### Lista de exercícios
a) Responda com base no trecho sobre a saúde indígena em Mato Grosso do Sul:
(i) Pesquisadores de qual instituição conduziram os estudos sobre tuberculose entre os indígenas do Estado?
(ii) Qual procurador ajuizou a ação civil contra a Secretaria Especial de Saúde Indígena?
(iii) Quantos dos indígenas contaminados na região de Dourados são empregados do frigorífico da JBS?
b) Atualize o trecho sobre a saúde indígena, começando em "A vulnerabilidade desses" e terminando em "informou o MPT.", com "frigorífico" trocado por "abatedouro".

### Trecho do texto
————————

Além da Covid-19, o trabalho no agronegócio trouxe outro problema de saúde aos indígenas do Mato Grosso do Sul. Estudos conduzidos por pesquisadores da Fiocruz comprovam que os indígenas do Estado registram, ano a ano, os mais altos índices de infecção por tuberculose de toda a população brasileira, e que o trabalho nas lavouras de cana é o que levou a essa alta incidência entre os guarani kaiowá e guarani ñandeva.

A vulnerabilidade desses povos à Covid-19 se agrava com o desmonte das políticas de saúde indígena e a desastrosa condução das ações pelo governo durante a pandemia.

“Os povos indígenas foram muito afetados pela descontinuidade no Ministério da Saúde”, critica o procurador Delfino de Almeida, que ajuizou uma ação civil para obrigar a Secretaria Especial de Saúde Indígena, do Ministério da Saúde, a fazer o mínimo frente à Covid-19: entregar equipamentos de proteção às equipes de saúde que atendem os guarani em Dourados.

A região de Dourados tornou-se o epicentro da pandemia no estado, com quase 2 mil infectados, dos quais 136 são indígenas, segundo dados da Secretaria Especial de Saúde Indígena (Sesai). Desse total de contaminados indígenas, 33 são empregados do frigorífico da JBS, conforme informou o MPT.

————————

[Entradas salvas]

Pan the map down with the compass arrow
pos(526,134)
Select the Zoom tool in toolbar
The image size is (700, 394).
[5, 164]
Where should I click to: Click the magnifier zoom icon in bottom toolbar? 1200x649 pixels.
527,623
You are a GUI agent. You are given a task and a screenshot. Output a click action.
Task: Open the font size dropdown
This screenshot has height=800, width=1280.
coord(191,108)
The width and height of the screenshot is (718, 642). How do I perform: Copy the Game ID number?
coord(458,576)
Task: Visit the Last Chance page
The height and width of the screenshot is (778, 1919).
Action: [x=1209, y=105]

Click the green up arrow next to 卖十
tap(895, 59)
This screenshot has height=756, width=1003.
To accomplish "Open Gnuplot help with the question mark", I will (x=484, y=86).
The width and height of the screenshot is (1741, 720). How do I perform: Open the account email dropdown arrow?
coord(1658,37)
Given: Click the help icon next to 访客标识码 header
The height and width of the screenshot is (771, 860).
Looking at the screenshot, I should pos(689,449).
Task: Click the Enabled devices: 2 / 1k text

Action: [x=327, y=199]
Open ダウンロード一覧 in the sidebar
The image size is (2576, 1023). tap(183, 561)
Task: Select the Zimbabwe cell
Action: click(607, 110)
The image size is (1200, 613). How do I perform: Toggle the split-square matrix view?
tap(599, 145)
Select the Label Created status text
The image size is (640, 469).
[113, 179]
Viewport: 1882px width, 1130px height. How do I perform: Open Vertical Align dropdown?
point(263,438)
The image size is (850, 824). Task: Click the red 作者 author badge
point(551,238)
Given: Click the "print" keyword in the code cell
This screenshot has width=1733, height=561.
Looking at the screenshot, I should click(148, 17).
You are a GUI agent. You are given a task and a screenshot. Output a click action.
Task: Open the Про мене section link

————————

### Respostas por tarefa
a)
(i) Fiocruz.
(ii) Delfino de Almeida.
(iii) 33.

b)
A vulnerabilidade desses povos à Covid-19 se agrava com o desmonte das políticas de saúde indígena e a desastrosa condução das ações pelo governo durante a pandemia.

“Os povos indígenas foram muito afetados pela descontinuidade no Ministério da Saúde”, critica o procurador Delfino de Almeida, que ajuizou uma ação civil para obrigar a Secretaria Especial de Saúde Indígena, do Ministério da Saúde, a fazer o mínimo frente à Covid-19: entregar equipamentos de proteção às equipes de saúde que atendem os guarani em Dourados.

A região de Dourados tornou-se o epicentro da pandemia no estado, com quase 2 mil infectados, dos quais 136 são indígenas, segundo dados da Secretaria Especial de Saúde Indígena (Sesai). Desse total de contaminados indígenas, 33 são empregados do abatedouro da JBS, conforme informou o MPT.